Directions for this task. Please retype the records that appear below, exactly and in full.

Entries provided.
# # # # # # #
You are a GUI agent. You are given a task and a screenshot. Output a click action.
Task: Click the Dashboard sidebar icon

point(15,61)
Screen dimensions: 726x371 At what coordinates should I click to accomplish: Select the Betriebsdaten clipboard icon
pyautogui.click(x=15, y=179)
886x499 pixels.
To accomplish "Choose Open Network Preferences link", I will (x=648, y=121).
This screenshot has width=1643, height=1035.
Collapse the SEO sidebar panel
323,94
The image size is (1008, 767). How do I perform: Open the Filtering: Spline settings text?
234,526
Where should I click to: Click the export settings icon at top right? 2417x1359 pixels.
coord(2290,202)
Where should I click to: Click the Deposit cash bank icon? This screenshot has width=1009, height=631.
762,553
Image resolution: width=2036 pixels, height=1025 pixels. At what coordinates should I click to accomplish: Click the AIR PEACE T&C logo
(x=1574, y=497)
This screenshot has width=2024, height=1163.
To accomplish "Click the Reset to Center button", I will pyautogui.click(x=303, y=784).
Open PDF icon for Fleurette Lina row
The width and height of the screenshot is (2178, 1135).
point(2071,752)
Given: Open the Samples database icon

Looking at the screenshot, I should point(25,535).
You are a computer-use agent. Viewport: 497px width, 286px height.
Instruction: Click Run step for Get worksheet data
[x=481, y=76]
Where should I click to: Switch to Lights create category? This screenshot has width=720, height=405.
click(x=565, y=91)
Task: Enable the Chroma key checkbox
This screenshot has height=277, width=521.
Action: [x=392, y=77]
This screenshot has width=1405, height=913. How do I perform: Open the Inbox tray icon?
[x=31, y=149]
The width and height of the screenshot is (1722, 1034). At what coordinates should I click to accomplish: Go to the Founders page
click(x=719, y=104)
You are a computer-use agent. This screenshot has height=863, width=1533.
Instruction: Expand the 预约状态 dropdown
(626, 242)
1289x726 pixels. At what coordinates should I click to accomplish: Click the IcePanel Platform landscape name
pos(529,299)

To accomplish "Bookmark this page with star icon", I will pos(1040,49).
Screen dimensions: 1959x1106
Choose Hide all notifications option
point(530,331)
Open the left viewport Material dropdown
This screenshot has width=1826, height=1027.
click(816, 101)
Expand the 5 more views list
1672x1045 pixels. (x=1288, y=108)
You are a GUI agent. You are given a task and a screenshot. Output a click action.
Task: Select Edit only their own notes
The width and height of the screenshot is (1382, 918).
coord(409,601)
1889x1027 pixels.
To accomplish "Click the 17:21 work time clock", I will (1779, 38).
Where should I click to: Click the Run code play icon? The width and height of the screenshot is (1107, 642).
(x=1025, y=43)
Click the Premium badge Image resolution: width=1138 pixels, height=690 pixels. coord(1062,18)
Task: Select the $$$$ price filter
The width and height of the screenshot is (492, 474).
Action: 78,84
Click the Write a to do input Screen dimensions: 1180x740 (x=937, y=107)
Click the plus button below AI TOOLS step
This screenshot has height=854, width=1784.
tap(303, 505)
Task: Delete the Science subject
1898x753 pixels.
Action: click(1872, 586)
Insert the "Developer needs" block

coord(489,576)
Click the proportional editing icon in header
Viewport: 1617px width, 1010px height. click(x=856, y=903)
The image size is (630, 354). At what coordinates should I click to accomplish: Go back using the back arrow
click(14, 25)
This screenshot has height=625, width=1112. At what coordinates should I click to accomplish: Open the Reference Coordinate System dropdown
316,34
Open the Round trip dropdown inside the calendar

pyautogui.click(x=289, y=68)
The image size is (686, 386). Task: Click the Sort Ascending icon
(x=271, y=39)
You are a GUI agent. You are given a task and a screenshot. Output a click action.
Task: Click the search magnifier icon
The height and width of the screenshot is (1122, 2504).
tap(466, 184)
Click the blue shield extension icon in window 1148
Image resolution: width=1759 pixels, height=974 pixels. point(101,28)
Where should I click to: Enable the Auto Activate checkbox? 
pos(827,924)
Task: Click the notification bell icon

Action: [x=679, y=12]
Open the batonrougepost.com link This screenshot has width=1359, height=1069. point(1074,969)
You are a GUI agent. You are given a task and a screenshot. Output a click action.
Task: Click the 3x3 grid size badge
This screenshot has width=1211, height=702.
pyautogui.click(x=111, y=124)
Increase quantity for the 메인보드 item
# # # # # # #
Your response.
You are a GUI agent. You are given a task and a screenshot. Output a click action.
Task: Click the Dashboard sidebar icon

point(15,61)
Screen dimensions: 726x371 At what coordinates should I click to accomplish: Select the Betriebsdaten clipboard icon
pyautogui.click(x=15, y=179)
886x499 pixels.
To accomplish "Choose Open Network Preferences link", I will (x=648, y=121).
This screenshot has width=1643, height=1035.
Collapse the SEO sidebar panel
323,94
The image size is (1008, 767). How do I perform: Open the Filtering: Spline settings text?
234,526
Where should I click to: Click the export settings icon at top right? 2417x1359 pixels.
coord(2290,202)
Where should I click to: Click the Deposit cash bank icon? This screenshot has width=1009, height=631.
762,553
Image resolution: width=2036 pixels, height=1025 pixels. At what coordinates should I click to accomplish: Click the AIR PEACE T&C logo
(x=1574, y=497)
This screenshot has width=2024, height=1163.
To accomplish "Click the Reset to Center button", I will pyautogui.click(x=303, y=784).
Open PDF icon for Fleurette Lina row
The width and height of the screenshot is (2178, 1135).
point(2071,752)
Given: Open the Samples database icon

Looking at the screenshot, I should point(25,535).
You are a computer-use agent. Viewport: 497px width, 286px height.
Instruction: Click Run step for Get worksheet data
[x=481, y=76]
Where should I click to: Switch to Lights create category? This screenshot has width=720, height=405.
click(x=565, y=91)
Task: Enable the Chroma key checkbox
This screenshot has height=277, width=521.
Action: [x=392, y=77]
This screenshot has width=1405, height=913. How do I perform: Open the Inbox tray icon?
[x=31, y=149]
The width and height of the screenshot is (1722, 1034). At what coordinates should I click to accomplish: Go to the Founders page
click(x=719, y=104)
You are a computer-use agent. This screenshot has height=863, width=1533.
Instruction: Expand the 预约状态 dropdown
(626, 242)
1289x726 pixels. At what coordinates should I click to accomplish: Click the IcePanel Platform landscape name
pos(529,299)

To accomplish "Bookmark this page with star icon", I will pos(1040,49).
Screen dimensions: 1959x1106
Choose Hide all notifications option
point(530,331)
Open the left viewport Material dropdown
This screenshot has width=1826, height=1027.
click(816, 101)
Expand the 5 more views list
1672x1045 pixels. (x=1288, y=108)
You are a GUI agent. You are given a task and a screenshot. Output a click action.
Task: Select Edit only their own notes
The width and height of the screenshot is (1382, 918).
coord(409,601)
1889x1027 pixels.
To accomplish "Click the 17:21 work time clock", I will (1779, 38).
Where should I click to: Click the Run code play icon? The width and height of the screenshot is (1107, 642).
(x=1025, y=43)
Click the Premium badge Image resolution: width=1138 pixels, height=690 pixels. coord(1062,18)
Task: Select the $$$$ price filter
The width and height of the screenshot is (492, 474).
Action: 78,84
Click the Write a to do input Screen dimensions: 1180x740 (x=937, y=107)
Click the plus button below AI TOOLS step
This screenshot has height=854, width=1784.
tap(303, 505)
Task: Delete the Science subject
1898x753 pixels.
Action: click(1872, 586)
Insert the "Developer needs" block

coord(489,576)
Click the proportional editing icon in header
Viewport: 1617px width, 1010px height. click(x=856, y=903)
The image size is (630, 354). At what coordinates should I click to accomplish: Go back using the back arrow
click(14, 25)
This screenshot has height=625, width=1112. At what coordinates should I click to accomplish: Open the Reference Coordinate System dropdown
316,34
Open the Round trip dropdown inside the calendar

pyautogui.click(x=289, y=68)
The image size is (686, 386). Task: Click the Sort Ascending icon
(x=271, y=39)
You are a GUI agent. You are given a task and a screenshot. Output a click action.
Task: Click the search magnifier icon
The height and width of the screenshot is (1122, 2504).
tap(466, 184)
Click the blue shield extension icon in window 1148
Image resolution: width=1759 pixels, height=974 pixels. point(101,28)
Where should I click to: Enable the Auto Activate checkbox? 
pos(827,924)
Task: Click the notification bell icon

Action: [x=679, y=12]
Open the batonrougepost.com link This screenshot has width=1359, height=1069. point(1074,969)
You are a GUI agent. You are given a task and a screenshot. Output a click action.
Task: Click the 3x3 grid size badge
This screenshot has width=1211, height=702.
pyautogui.click(x=111, y=124)
Increase quantity for the 메인보드 item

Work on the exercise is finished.